Selection »
# # #

Today's podcast addresses several questions we received from readers about sidewalks, a crucial part of our transportation system that is frequently ignored and almost always under-appreciated.
Podcast #2: Editors Tackle Your Questions… About Sidewalks
Sidewalks don't get the love they deserve. Photo: Melanie Curry/Streetsblog

Today, the editors at Streetsblog California bring you the second podcast in our “Ask the Editor” series, in which we attempt to answer readers’ questions about whatever you want to ask.

This podcast series is part of our year-end fundraising effort to keep informing you, our readers, about local and statewide policymaking, funding, and laws affecting your transportation options. Please consider supporting our work by clicking here and donating today. Who else, we ask you, could bring you a podcast dedicated to: sidewalks?

That’s right, today’s podcast addresses several questions we received from readers about sidewalks, a crucial part of our transportation system that is frequently ignored and almost always under-appreciated. At some point, everybody is a pedestrian, and everyone is affected by the presence—or absence—as well as the condition of walkways wherever they’re headed.

“Why don’t sidewalks get all the love they deserve?” asked our friends at Los Angeles Walks. We agree that sidewalks are not given the attention we need them to have. How much love do they deserve? Plenty!

# # #

Records of locating words and elements »
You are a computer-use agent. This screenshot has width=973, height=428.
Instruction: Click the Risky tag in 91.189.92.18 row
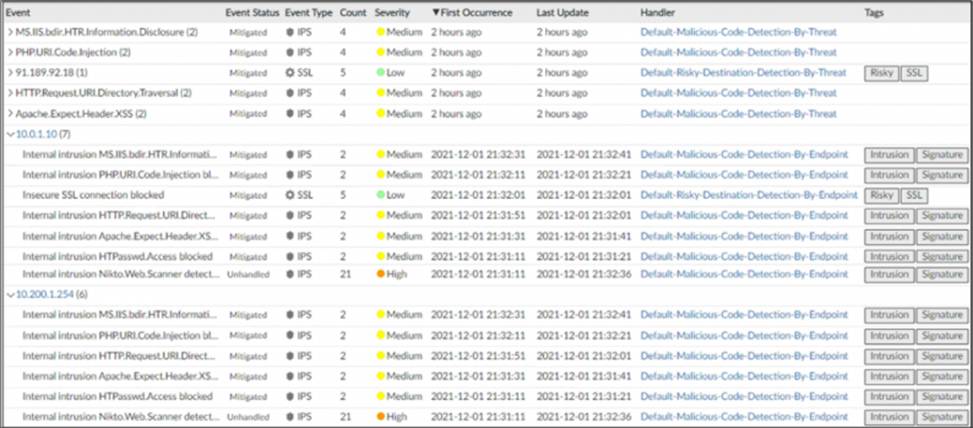(881, 73)
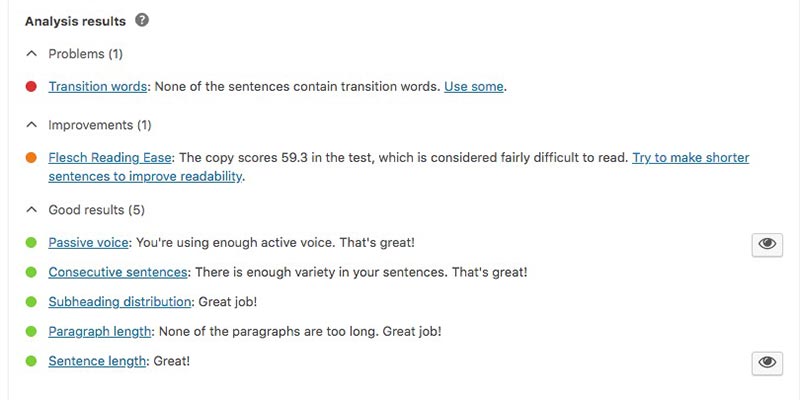Collapse the Good results (5) chevron
The width and height of the screenshot is (800, 400).
[x=32, y=210]
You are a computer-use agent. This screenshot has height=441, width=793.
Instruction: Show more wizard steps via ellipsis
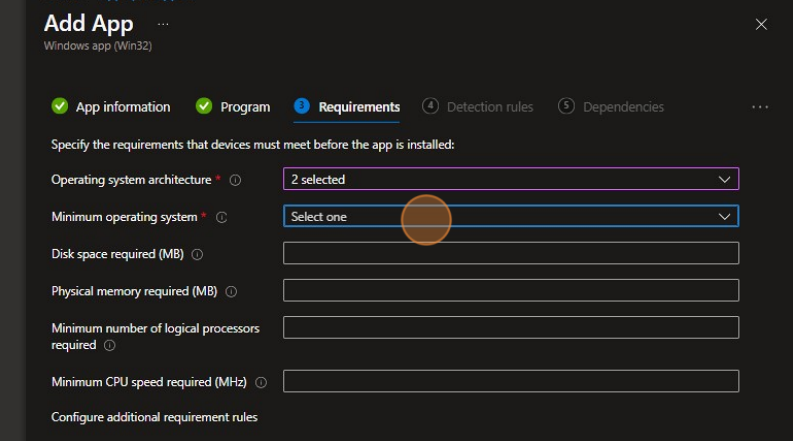759,107
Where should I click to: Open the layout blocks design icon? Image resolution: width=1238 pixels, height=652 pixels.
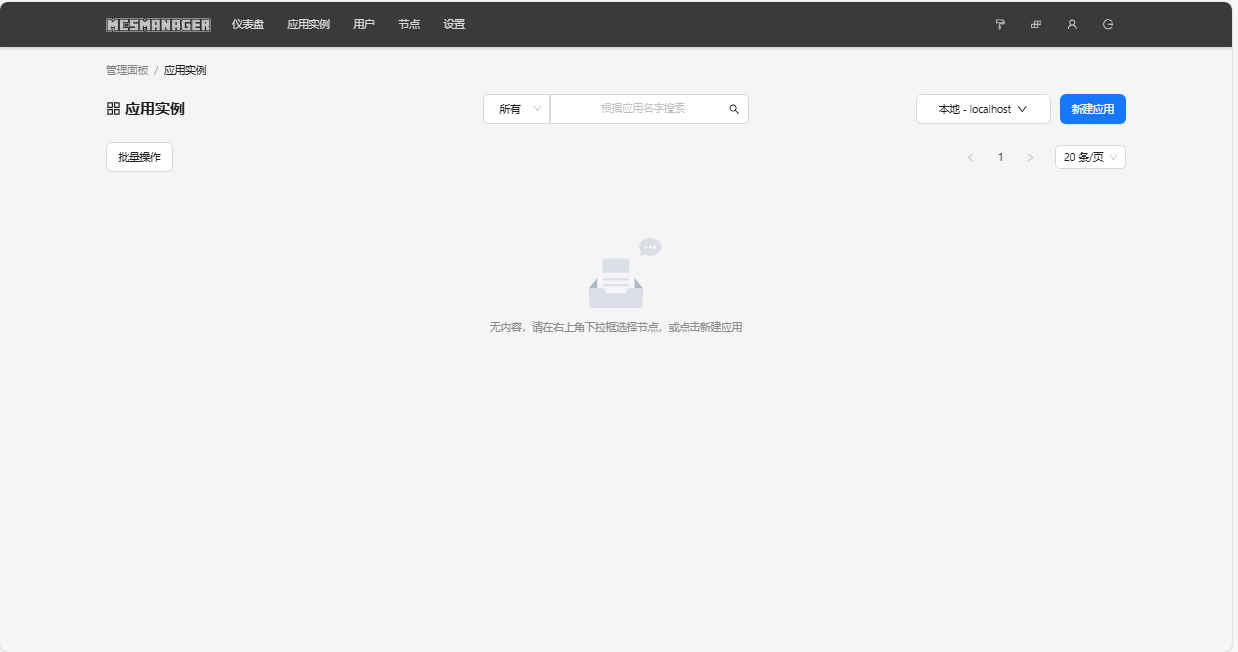(x=1035, y=24)
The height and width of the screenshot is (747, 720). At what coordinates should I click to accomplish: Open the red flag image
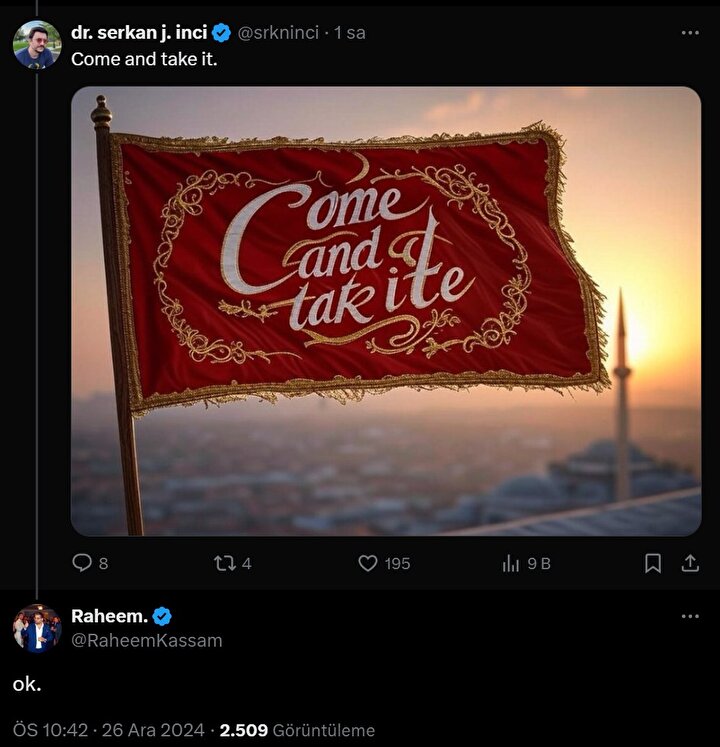[x=385, y=310]
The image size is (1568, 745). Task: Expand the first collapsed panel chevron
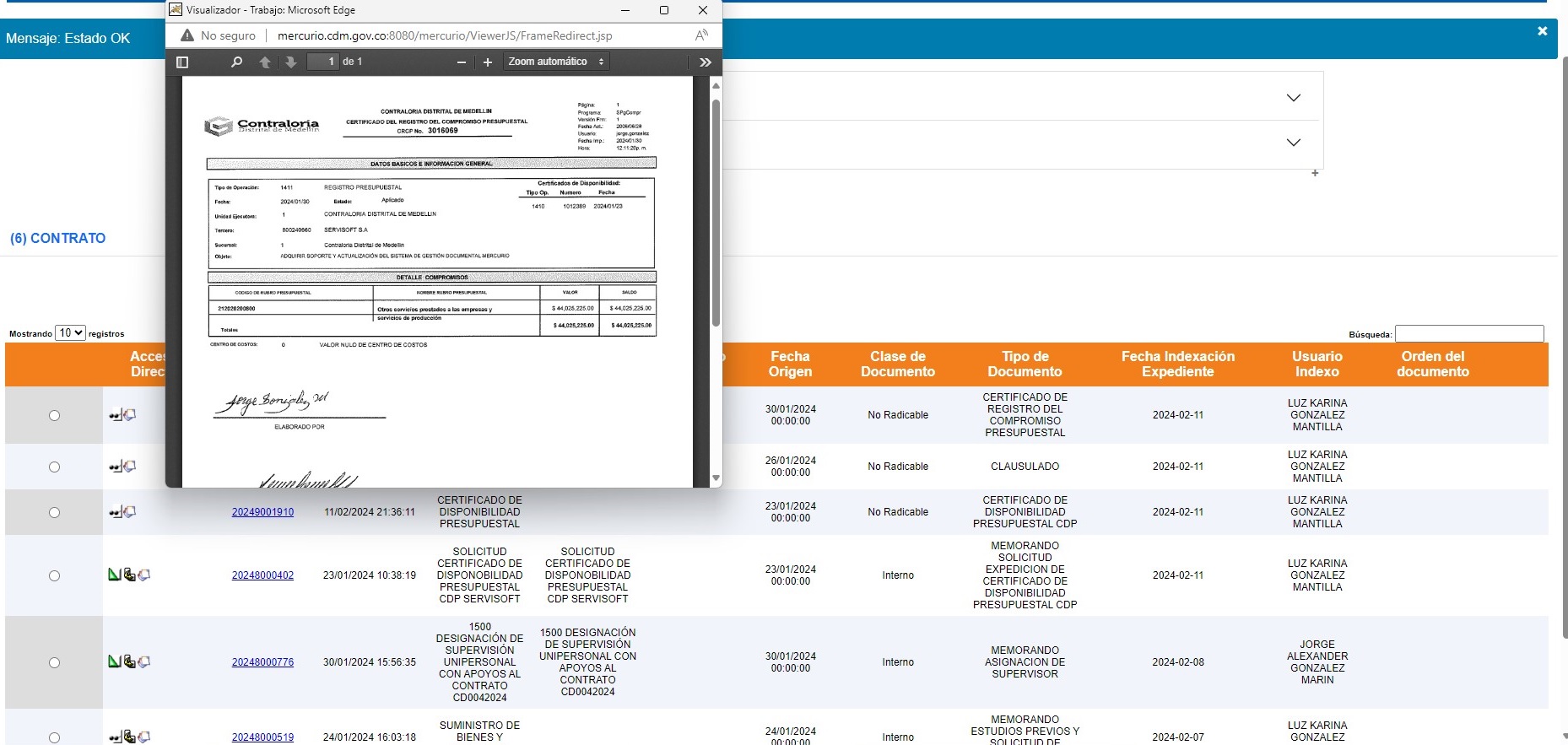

# # #

Short problem 1 » Change "fundraising" to "membership" and write out the sidewalks podcast passage again, starting at "Today, the editors" and ending at "dedicated to: sidewalks?".
Short problem 2 » In the sidewalks podcast passage, which subjects does the site say it keeps readers informed about?
Short problem 3 » Resume the sidewalks podcast passage after its last sentence and continue writing it.

Answer 1 »
Today, the editors at Streetsblog California bring you the second podcast in our “Ask the Editor” series, in which we attempt to answer readers’ questions about whatever you want to ask.

This podcast series is part of our year-end membership effort to keep informing you, our readers, about local and statewide policymaking, funding, and laws affecting your transportation options. Please consider supporting our work by clicking here and donating today. Who else, we ask you, could bring you a podcast dedicated to: sidewalks?

Answer 2 » Local and statewide policymaking, funding, and laws affecting readers' transportation options.

Answer 3 »
Reader Getting Around Sac also asked why California law makes property owners responsible for maintaining sidewalks, which are part of the public right of way. It’s true that’s what the law says—and also that it changes from place to place. Some cities split costs with homeowners; some use parcel taxes, or require new owners to make needed repairs at the time of purchase. Los Angeles, for one, has its own complicated relationship with sidewalk repair rules, and some there don’t think Vision Zero safety efforts have anything to do with sidewalk repair needs.

We learned a little bit about the history of the sidewalk law—it was created during the Great Depression, when cities had no money to build or maintain anything. The question sent us off on a discussion of equity and liability, and then right back to our first question, because nobody seems to want to take responsibility for sidewalks.